Sofpironium Bromide gel 5% and 15% is safe, tolerable, and associated with a gradual and continuous improvement in primary axillary hyperhidrosis during a long-term treatment period, according to late-breaking study results presented at the American Academy of Dermatology’s Virtual Meeting Experience (AAD VMX) 2021, held online from April 23 to April 25, 2021.
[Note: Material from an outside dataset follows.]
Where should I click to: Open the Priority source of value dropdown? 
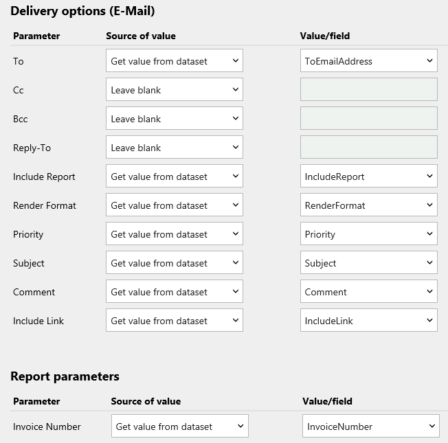pos(174,234)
ARGYLE study results ( identifier NCT03627468) fortify previous safety, tolerability, and efficacy data, collected in a Phase 2b study. “As was observed with earlier clinical studies, the majority of side effects were mild or moderate in severity and transient in nature,” said Deepak Chadha, Chief Research and Development Officer at Brickell, in a press release. “Sofpironium bromide gel 5% and 15% both led to sustained improvements in sweating severity for the majority of patients through the end of 48 weeks of treatment.”

ARGYLE was a phase 3, open-label, long-term study that evaluated the safety and efficacy of sofpironium bromide gel 5% and 15% in 190 patients during 48 weeks with an additional 4-week extension period.

Study investigators found that treatment-related treatment-emergent adverse events associated with the 5% and 15% strengths were mild or moderate and transient in nature, and were experienced by 22.5% and 50.8% of patients, respectively. The most common and expected events included blurred vision, dry mouth, pruritis, pain, dermatitis, erythema, irritation, mydriasis, and urinary retention. Several of these symptoms led to treatment discontinuation, although these rates were generally low.

Overall, both treatment-emergent adverse events and discontinuations decreased over time with acclimation to the treatment. No serious adverse events were noted, and no new safety signals emerged.

In terms of efficacy, both the 5% and 15% gels demonstrated clinically meaningful improvement in axillary hyperhidrosis severity measured through a proprietary patient-reported outcome scale (Hyperhidrosis Disease Severity Measure-Axillary [HDSM-Ax]). Responders in both groups who experienced a 1- and 2-point improvement experienced “a gradual and continual improvement in sweat severity through the 48 weeks of treatment.”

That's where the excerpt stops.